## GIVEN PROBLEM:
For each statement, say yes or no to whether it agrees with the forum thread on adding side imaging to a Helix 5, and quote the thread's deciding words. (a) Humminbird told the original poster that only the transducer needed to be changed. (b) One poster had seen the Helix 5 with GPS and SI for $450 on Amazon. (c) The friend's 788cidi showed side imaging when connected to the side imaging transducer.

## PASSAGE GIVEN:
# humminbird helix 5 - add side imaging



## sledneck22 (Feb 8, 2016)

I bought a boat this weekend. It came with a Helix 5 gps. 
Can I buy a side imaging transducer and use my current head to show side imaging or do I need an entire new unit?
Thanks,


----------



## onthewater102 (Feb 8, 2016)

I'm all but certain you need a new head unit.


----------



## Texas Prowler (Feb 8, 2016)

Call humming bird. I know the guys on Texas fishing forums that have the 9 and say send humming bird back the original transducerand trade it for the hd

Sent from the dust in front of you!


----------



## sunshine (Feb 8, 2016)

onthewater102 said:


> I'm all but certain you need a new head unit.



This is my first thought.


----------



## Johnny (Feb 8, 2016)

why not go straight to the source and contact Humminbird
customer service ?????
then, you get it right from the horses mouth, so to speak.

I have a Humminbird Helix 5 di/gps and love it.
I just don't have a need for the options right now.


----------



## onthewater102 (Feb 9, 2016)

You obviously haven't used side imaging Sr. Johnny 

My experience is with the 700 series, I have the 798cisi but when my unit was out for service we were using my friend's 788cidi but even when hooked up to my side imaging transducer it did not have the options to display the side imaging. No idea if you could crack the software & unlock the features or if it requires a different processor - humminbird is notorious for handling all their all service & support so there isn't really a 3rd party network that deals with their products.


----------



## sledneck22 (Feb 9, 2016)

Thanks for your replies everyone.
I just didn't want to call them up and sit on hold for ever if there was something I was missing with being able to just switch transducers or something. 
Its a pretty useful piece of technology for fishing and thought it was worth the question.

Edit. I did contact Humminbird and they said the same thing you guys did. The entire unit needs to be replaced. I was a little disappointed there wasn't a trade in program or even a transducer upgrade. They said the software can be upgraded via the web.... Yay. 
Someone want to buy a lightly used Helix 5 sonar/gps haha?


----------



## wmk0002 (Feb 10, 2016)

Unfortunately no lol. But the best deal I have seen on the Helix 5 with GPS and SI is $450 on Amazon. That's with free shipping and no sales tax. Gonna buy one myself but figure I'll wait until the spring since I won't use it a whole lot until then.


----------



## onthewater102 (Feb 11, 2016)

...save your money...buy the side imaging...you'll thank me later...

## RAW DATA:
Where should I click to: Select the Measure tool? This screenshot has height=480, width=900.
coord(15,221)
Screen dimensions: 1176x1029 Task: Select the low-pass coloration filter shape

## RESPONSE:
(a) No: "The entire unit needs to be replaced."
(b) Yes: "the best deal I have seen on the Helix 5 with GPS and SI is $450 on Amazon."
(c) No: "even when hooked up to my side imaging transducer it did not have the options to display the side imaging."